In the trial, Rosmah, who is the wife of former prime minister Datuk Seri Najib Razak, is accused of soliciting a RM187.5 million bribe and of receiving bribes totalling RM6.5 million in exchange for helping Jepak Holdings Sdn Bhd to secure a contract worth RM1.25 billion from the Education Ministry through direct negotiations.
Rosmah was charged on November 15, 2018 with having asked for an RM187.5 million bribe or 15 per cent of the contract’s value from the company Jepak Holdings managing director Saidi Abang Samsudin, and having allegedly received an RM1.5 million bribe from Saidi.
She was charged on April 10, 2019 with receiving a RM5 million bribe in cash from Saidi via her former aide Datuk Rizal Mansor.
Her trial has been dubbed the “solar” trial, as the contract was for a project involving a solar photovoltaic hybrid system and the operation and maintenance of generators to supply electricity to 369 rural schools in Sarawak.

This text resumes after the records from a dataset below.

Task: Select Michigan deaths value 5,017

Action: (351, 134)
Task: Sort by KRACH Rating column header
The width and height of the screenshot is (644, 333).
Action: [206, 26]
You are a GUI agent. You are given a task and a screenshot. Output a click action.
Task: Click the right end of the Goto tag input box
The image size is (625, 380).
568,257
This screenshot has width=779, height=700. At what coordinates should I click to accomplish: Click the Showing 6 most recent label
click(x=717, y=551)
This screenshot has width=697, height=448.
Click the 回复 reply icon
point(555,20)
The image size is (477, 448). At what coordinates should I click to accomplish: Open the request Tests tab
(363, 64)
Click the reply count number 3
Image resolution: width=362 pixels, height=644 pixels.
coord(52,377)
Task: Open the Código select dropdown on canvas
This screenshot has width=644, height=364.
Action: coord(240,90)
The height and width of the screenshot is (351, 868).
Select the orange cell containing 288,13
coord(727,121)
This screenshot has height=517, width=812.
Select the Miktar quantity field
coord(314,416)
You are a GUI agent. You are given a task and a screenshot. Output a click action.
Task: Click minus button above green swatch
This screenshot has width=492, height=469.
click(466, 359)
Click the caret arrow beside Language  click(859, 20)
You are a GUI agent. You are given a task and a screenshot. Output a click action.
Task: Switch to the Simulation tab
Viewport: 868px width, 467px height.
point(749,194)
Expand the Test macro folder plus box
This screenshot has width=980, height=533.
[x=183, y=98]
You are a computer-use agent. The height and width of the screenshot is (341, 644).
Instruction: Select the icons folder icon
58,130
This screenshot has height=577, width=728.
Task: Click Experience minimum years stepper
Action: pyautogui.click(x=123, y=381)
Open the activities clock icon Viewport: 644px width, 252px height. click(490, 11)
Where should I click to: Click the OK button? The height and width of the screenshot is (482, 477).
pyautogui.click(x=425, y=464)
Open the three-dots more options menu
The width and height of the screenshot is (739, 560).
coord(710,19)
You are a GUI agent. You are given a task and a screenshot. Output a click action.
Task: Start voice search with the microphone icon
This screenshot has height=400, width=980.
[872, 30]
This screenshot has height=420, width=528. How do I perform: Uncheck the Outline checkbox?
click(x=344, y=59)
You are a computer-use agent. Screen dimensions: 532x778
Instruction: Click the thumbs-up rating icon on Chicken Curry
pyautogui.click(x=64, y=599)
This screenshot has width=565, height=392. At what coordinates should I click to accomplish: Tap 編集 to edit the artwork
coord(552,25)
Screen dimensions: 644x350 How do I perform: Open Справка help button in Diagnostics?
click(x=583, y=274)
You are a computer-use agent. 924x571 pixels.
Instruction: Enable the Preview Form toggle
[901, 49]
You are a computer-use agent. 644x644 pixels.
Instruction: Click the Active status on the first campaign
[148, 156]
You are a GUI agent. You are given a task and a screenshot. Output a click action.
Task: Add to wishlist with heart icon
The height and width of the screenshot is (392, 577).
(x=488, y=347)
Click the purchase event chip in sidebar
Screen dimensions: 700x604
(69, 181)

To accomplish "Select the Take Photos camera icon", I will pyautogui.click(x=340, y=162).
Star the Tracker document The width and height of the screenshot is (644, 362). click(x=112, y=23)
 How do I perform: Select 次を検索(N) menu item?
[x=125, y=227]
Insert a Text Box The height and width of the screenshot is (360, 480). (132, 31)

What Rosmah is applying for and why
In the first application where she is seeking for the entire corruption trial to be declared null and void, Rosmah is seeking for eight specific court orders.
These eight court orders that she is seeking include a declaration that her entire corruption trial in the solar case — since it started from November 15, 2018 up until the closing of the prosecution’s case — is null and void and a mistrial.
Rosmah also wants the court to declare that she does not need to defend herself as an accused person in the solar trial as it is null and void and a mistrial.
She also asked the court to make an order to declare that she be acquitted and discharged from all three corruption charges in the solar case.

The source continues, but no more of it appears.